[tor-talk] Facebook brute forcing hidden services

rysiek rysiek at hackerspace.pl
Sun Nov 2 10:35:43 PST 2014


Dnia niedziela, 2 listopada 2014 19:10:46 piszesz:
> > okay, fuck that, I'm going to dive in, because the level of FUD is
> > strong in this one.
> 
> Well, thanks :)

Always a pleasure.

> > The question is not "which protocol is better", because while we
> > bikeshed on
> > this question, people are still sitting on Failbroke and Shitter,
> > instead of
> > moving out of these walled gardens.
> > 
> > The question is: "how can we *cooperate* to get people on the libre,
> > federated
> > side of social networks". 1.5 year ago I submitted to all the
> > fedsocnet devs a
> > simple question, here's the link again:
> > http://lists.w3.org/Archives/Public/public-fedsocweb/2013May/0058.html
> > 
> > The answer was: "impossiburu, we won't, not invented here, my
> > protocol is
> > better than yours". So instead of trying to herd those cats, I am
> > grabbing the
> > opportunity arising from the fact that we already have The
> > Federation. Let's
> > expand it and build upon it, eh?
> 
> What is your plan with The Federation ? To build a project to help all
> theses project to talk each others and find a way to "standardize" the
> communications between them to be compatible with eachothers ?

No. To have a single name for these few federated social networks that already 
federate with each other. So that instead of saying "do you have a 
Diaspora/Friendica/Red/GNU Social account?" one can say "do you have a The 
Federation account?"

Because this will:
 - make it easier for the normal users to join ("just choose any of these,
   they're compatible")
 - make it more interesting for developers of other free federated social
   networks to get compatible with The Federation ("it's not a single project,
   a few of them got together already, why not join the happy bunch")

And in the end it's all about this:
http://en.wikipedia.org/wiki/Network_effect

Each of these projects in itself is too small to get users' attention; 
together they have much more chance of that.

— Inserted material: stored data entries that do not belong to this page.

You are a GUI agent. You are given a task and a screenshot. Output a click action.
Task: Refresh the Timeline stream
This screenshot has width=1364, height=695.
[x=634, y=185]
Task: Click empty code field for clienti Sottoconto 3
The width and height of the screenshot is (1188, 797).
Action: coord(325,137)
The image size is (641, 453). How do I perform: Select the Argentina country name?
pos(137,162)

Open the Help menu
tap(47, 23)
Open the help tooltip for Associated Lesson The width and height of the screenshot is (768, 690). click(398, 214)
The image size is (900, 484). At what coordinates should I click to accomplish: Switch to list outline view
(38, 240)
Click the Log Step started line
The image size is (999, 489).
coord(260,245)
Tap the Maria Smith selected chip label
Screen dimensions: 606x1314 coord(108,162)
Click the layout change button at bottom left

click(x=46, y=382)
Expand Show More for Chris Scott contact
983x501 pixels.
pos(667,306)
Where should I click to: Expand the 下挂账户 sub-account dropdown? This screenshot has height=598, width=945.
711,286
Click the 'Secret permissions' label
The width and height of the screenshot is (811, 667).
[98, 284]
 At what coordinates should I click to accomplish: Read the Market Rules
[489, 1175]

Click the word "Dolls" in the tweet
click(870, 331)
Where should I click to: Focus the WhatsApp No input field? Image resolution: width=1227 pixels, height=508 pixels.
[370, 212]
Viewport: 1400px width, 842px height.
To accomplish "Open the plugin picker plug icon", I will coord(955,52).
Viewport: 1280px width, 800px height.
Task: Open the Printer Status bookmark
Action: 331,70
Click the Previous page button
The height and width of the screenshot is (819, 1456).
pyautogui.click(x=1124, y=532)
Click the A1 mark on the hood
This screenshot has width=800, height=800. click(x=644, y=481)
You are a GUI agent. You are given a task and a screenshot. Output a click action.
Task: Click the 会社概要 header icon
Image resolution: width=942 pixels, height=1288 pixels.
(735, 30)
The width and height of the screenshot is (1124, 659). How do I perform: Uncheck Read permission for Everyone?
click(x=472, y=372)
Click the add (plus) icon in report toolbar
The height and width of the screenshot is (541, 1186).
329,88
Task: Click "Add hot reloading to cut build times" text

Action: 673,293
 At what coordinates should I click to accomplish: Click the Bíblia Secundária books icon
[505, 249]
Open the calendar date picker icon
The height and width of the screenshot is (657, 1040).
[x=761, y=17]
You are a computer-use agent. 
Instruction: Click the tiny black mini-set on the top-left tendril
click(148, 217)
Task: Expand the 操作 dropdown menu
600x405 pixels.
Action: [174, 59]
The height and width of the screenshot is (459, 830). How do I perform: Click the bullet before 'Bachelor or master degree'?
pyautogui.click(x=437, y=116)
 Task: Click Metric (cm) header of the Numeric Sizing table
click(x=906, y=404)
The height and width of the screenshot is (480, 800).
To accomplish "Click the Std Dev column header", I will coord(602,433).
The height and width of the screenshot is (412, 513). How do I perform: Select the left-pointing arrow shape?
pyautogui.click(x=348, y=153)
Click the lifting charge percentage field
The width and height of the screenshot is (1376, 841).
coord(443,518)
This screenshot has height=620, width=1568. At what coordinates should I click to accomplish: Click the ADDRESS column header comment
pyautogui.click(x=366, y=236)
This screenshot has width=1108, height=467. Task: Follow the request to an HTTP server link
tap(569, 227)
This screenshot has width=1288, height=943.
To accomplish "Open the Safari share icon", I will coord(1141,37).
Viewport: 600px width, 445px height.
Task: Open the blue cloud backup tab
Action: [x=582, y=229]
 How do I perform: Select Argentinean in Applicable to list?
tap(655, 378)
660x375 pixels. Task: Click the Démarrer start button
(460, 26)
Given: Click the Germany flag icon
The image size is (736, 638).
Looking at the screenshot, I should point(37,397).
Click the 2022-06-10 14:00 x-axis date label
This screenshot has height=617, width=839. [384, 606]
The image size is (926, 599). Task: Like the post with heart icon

> Then you will define some basic schema of authentication/packet format
> (JSON/HTML/XML…)/global architecture…
> In the end it will looks like this : https://xkcd.com/927/

Nobody needs nor wants to define nor create any new protocols. The protocols 
are already there: that's what Diaspora, Friendica, Red and GNU Social use to 
talk to each other.

The ONLY aim of calling it with a collective name is to make it seen as a 
single, huge, federated-and-federating distributed social network. And to get 
the ball rolling on more social networks joining-in and federating.

> If your aim is to ask theses project to have a public API to share
> stuffs between their different servers, well good luck.

They already do. They implement each others' protocols. Nobody has to do 
anything there. I have a Diaspora account and have added friends from 
Friendica and Red servers.

But thanks anyway.

> > Shouting "XMPP! XMPP!" is not helping.
> 
> No, but I prefer to contribute and improve a 15 years old protocol,
> with millions of users and hundred of implementations, managed by a
> strong Fundation that works with the IETF than on a 4 yo protocol
> implented by ~2 project where all the documentation you can find on it
> is here
> https://wiki.diasporafoundation.org/Federation_protocol_overview.

"I guess I'll leave that one until you answer Meredith" would be one answer. 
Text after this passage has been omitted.